Mir Abdul Aziz was born in 1942 at Rambagh in Srinagar. He started his education at Primary School Natipora. After passing matriculation from SP School he did his graduation from Amar Singh College, Srinagar. During his college days he wrote for the ‘Weekly Millat’ and ‘Jawahar’, published from Srinagar.
This was the time when Quaid-e-Azam Muhammad Ali Jinnah visited Kashmir. Mir Abdul Aziz met him and was greatly influenced by his vision. He, soon after, joined weekly ‘Hamdard’, which was being edited by a veteran journalist Prem Nath Bazaz. His adventures in the field of journalism only added to his enthusiasm. Therefore, he joined Muslim Conference and became a top aid of Moulvi Muhammad Yusuf Shah.
On August 14, 1947, when Pakistan, was born, Mir delivered a fiery speech at Jamia Masjid Srinagar. It was also the last Friday of the holy month of Ramadhan and people from all parts of Kashmir had assembled in the mosque. Mir urged the people to celebrate the creation of Pakistan.
In 1948 when Sheikh Muhammad Abdullah managed the show for New Delhi in Kashmir, a warrant was issued for Mir’s arrest. Mir, however, evaded arrest and went underground.
Finally, Mir was forced to migrate to the Pakistan administered Kashmir. He became the General Secretary of Muslim Conference but was imprisoned for criticising the Kashmir policy of the Pakistan government.
After several months of imprisonment, he was released. Soon after his release from prison, he started his own Urdu weekly, ‘Insaaf’. He used this newspaper for strengthening the liberation struggle. Mir also edited English Weekly, Times of Kashmir. The local English newspapers, including Greater Kashmir, used to reproduce his articles.
One day a man from some intelligence agency walked into the office of the Greater Kashmir and sought the residential address of Mir Abdul Aziz from me. I was then the Associate Editor of the newspaper. When informed that Mir lived in exile in Pakistan administered Kashmir, the intelligence sleuth was taken aback.
Notwithstanding the awards conferred on Mir Abdul Aziz by the Government of Pakistan, he never compromised on his stand on Kashmir. He would express himself without reservations much to the annoyance of the Pakistan government.
After 1965 war when Pakistan President, General Ayoub Khan, and his foreign ministry officials including late Zulifkar Ali Bhuttoo, shifted the blame for the failure of Operation Gibraltor on the people of Kashmir, Mir came out openly to defend the hapless Kashmiris.
In a meeting with Shabir Chowdhury at his Rawalpindi residence, immediately after the war, Mir said, “When Sheikh Muhammad Abdullah visited Pakistan in 1964, he discussed a possibility of guerrilla war in Kashmir, and Pakistan’s support for it. He was disappointed with the response of the Pakistani authorities. When he returned back from Hajj he was arrested by India and once again put behind the bars. When Pakistan started the ‘Operation Gibraltar’ in 1965, he was still in jail and must have been astonished to hear about ‘guerrilla war’, if it can be called so.”

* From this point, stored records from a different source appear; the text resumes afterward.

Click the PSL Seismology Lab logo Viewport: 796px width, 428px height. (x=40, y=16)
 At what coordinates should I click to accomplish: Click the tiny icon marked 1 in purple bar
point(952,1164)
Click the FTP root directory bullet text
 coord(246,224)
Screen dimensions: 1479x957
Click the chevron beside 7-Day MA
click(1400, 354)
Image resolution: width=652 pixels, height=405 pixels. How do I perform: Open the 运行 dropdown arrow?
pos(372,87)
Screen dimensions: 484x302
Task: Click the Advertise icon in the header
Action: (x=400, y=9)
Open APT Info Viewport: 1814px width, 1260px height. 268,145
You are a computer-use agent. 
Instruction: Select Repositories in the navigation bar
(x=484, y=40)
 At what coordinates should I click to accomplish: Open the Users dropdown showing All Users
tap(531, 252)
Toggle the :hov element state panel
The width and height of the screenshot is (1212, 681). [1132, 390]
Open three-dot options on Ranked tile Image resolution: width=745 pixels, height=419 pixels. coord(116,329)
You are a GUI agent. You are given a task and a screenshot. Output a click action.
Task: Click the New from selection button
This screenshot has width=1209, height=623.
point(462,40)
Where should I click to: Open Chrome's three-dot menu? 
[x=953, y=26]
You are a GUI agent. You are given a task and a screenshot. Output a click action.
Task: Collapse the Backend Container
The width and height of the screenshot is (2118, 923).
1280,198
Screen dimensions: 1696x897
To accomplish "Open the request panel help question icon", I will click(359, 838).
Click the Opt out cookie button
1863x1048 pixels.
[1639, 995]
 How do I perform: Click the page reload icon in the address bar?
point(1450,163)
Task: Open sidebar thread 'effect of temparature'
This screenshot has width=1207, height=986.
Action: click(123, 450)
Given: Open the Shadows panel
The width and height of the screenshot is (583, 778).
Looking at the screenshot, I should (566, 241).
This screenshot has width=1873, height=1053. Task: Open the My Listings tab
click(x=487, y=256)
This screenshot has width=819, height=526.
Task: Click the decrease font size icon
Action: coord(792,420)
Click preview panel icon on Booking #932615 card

In the same meeting Mir added, “Poor Kashmiris were made the scapegoats. They were never consulted, not even informed that a war of liberation of Kashmir was being started. Those who were sent to Kashmir Valley did not even know the Kashmiri language. …..The whole affair was a wild goose chase.”
Mir Abdul Aziz also claimed that some Mujahideen went to shops and asked for ‘dho seir ata’ (two kilo flour), but they asked in weights which were abolished a long time ago. Also, the request for ‘atta’ was enough to expose them that they were not Kashmiris.
The ‘Operation’ created a number of difficulties for the government of Pakistan, and that time the planners were criticised for their hasty and badly-planned action. It is reported by a prominent writer and thinker, Altaf Goher, that in a Cabinet meeting after the war Bhutto and his team were severely criticised for bad planning and misleading the President. At that time Bhutto tried to put forward his case but realising that he was not cutting any ice, he started crying and said that his political future was ruined.
It was after the failure of the venture when the planners of the ‘Operation’ turned their propaganda guns against the poor Kashmiris, and claimed that if it were not for the non co-operation of the Kashmiris, the ‘Operation’ would have been successful. In a systematic manner this misinformation was spread and government resources were used to carry out this propaganda operation. The planners of the ‘Operation Gibraltar’ were unsuccessful in liberating Kashmir but they were successful in shifting the blame of Operation’s failure onto the Kashmiri people. This is because Mir Abdul Aziz, as earlier quoted, said, ‘poor Kashmiris were made the scapegoats.’
Aziz died in February 2002 and is buried in Rawalpindi. Before leaving for the eternal abode, he remained in coma for a few days.